Nouveau tournant, depuis quatre ou cinq ans et plus encore depuis quelques mois. D’abord, les convertis et les jeunes issus de l’immigration tentés de faire l’hijra, c'est-à-dire d’aller vivre à Médine ou à la Mecque, sont souvent rentrés au bercail. «Il y a eu beaucoup de départs, avec femmes et enfants et… presque autant de retours. Tous ces Français qui partaient en Arabie Saoudite ont finalement trouvé plus confortable de revenir vivre ici», raconte Bernard Godard.

Conséquence: ces jeunes salafistes commencent à se penser comme un groupe social communautaire; ils veulent créer des lieux de vie qui ne soient pas «pollués» par la société occidentale dans laquelle ils vivent. Mais pour construire une mosquée ou une école, il leur faut obtenir des autorisations, ce qui les oblige à communiquer avec l’administration française. Et cette dernière peut ainsi les identifier plus précisément.

Sortis du bois avec les printemps arabes

Et puis, avec les printemps arabes, ils sont sortis du bois. Jusqu’ici plutôt discrets dans les mosquées qu’ils fréquentaient, les voilà plus contestataires.

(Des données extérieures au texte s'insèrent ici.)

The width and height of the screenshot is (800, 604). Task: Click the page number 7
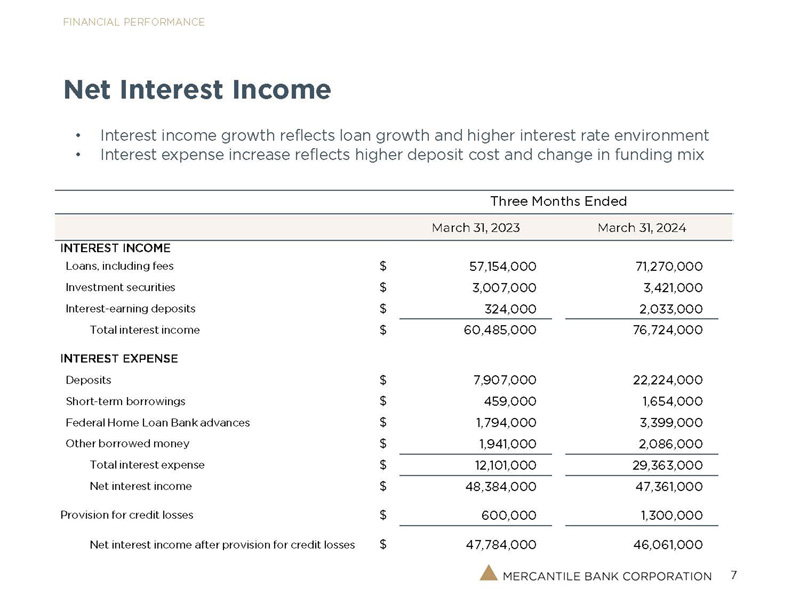point(734,575)
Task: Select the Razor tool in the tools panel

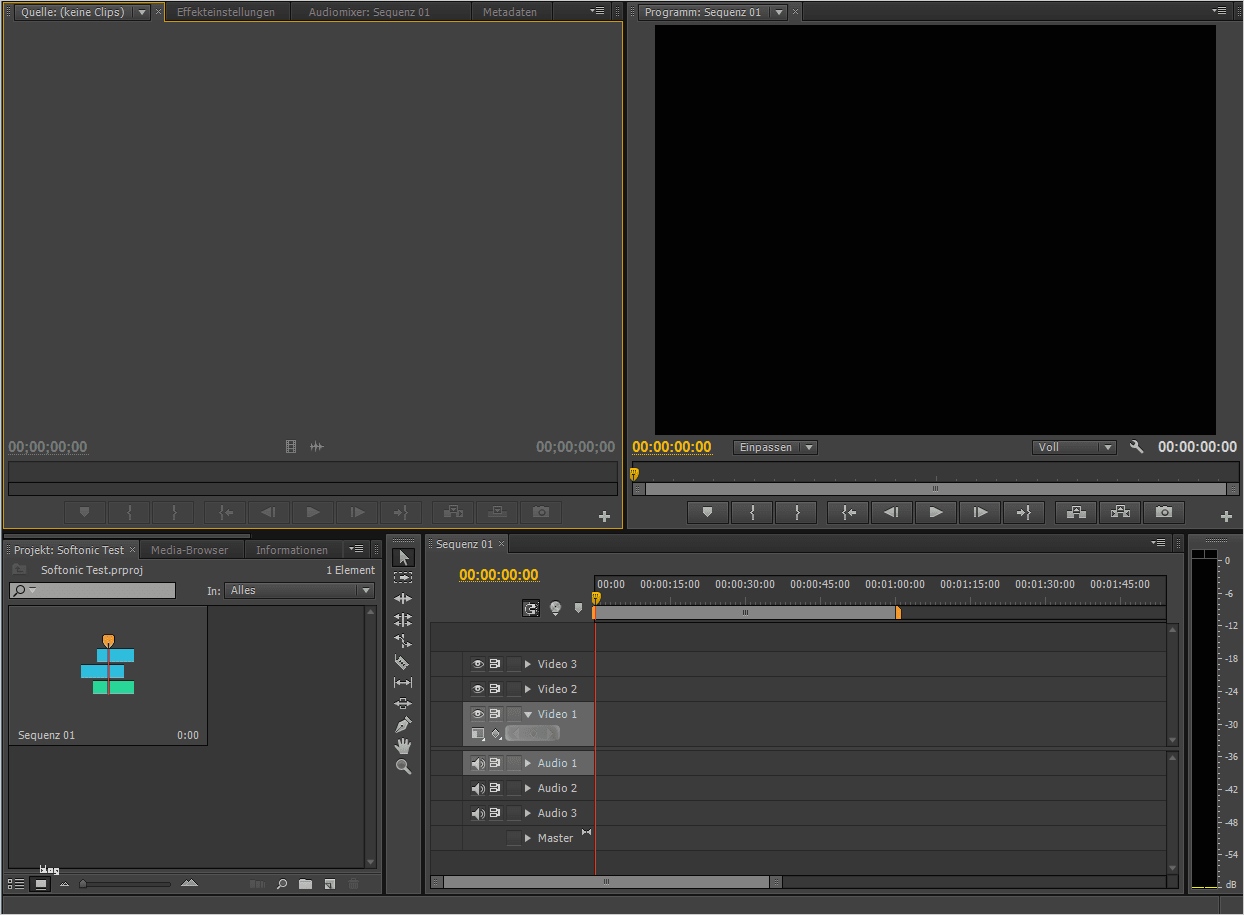Action: (x=403, y=662)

Ils se sentent assurés par l’avancée des salafistes tunisiens et égyptiens.

Depuis peu, ils se feraient de plus en plus entendre au sein des mosquées, en réclamant par exemple des leçons de Coran avec créneaux horaires spécifiques. A Paris, dans les boutiques de la rue Jean-Pierre Timbaud, une sourde bataille a opposé les éditeurs des Frères musulmans et ceux des salafistes, dont les livres sont désormais aux meilleures places.

Les salafistes ne se cachent plus et participent désormais au Salon international du monde musulman, au Bourget en novembre 2011 et bientôt à Montreuil en novembre 2012. «Ce qui pose problème aux agents de l'Etat, c’est le nouvel éparpillement géographique des salafistes en France», estime Bernard Godard. Dans les campagnes, ce phénomène déroute beaucoup plus encore qu’en zone urbanisée.

Et puis, que tous ceux qui utilisent «salafiste» à tort et à travers prennent garde à son usage, avertit Mohamed-Ali Adraoui, car le terme est en passe de devenir un mot générique. Selon ce chercheur qui a soutenu une thèse sur le sujet —dont les Puf publieront prochainement une version plus grand public (Du Golfe aux banlieues, le salafisme islamisé)—, «le mot tient désormais plus du concept que de la réalité, et on assiste à un mouvement paradoxal: l’usage de plus en plus simplificateur du terme "salafiste" alors que le phénomène se complique de plus en plus».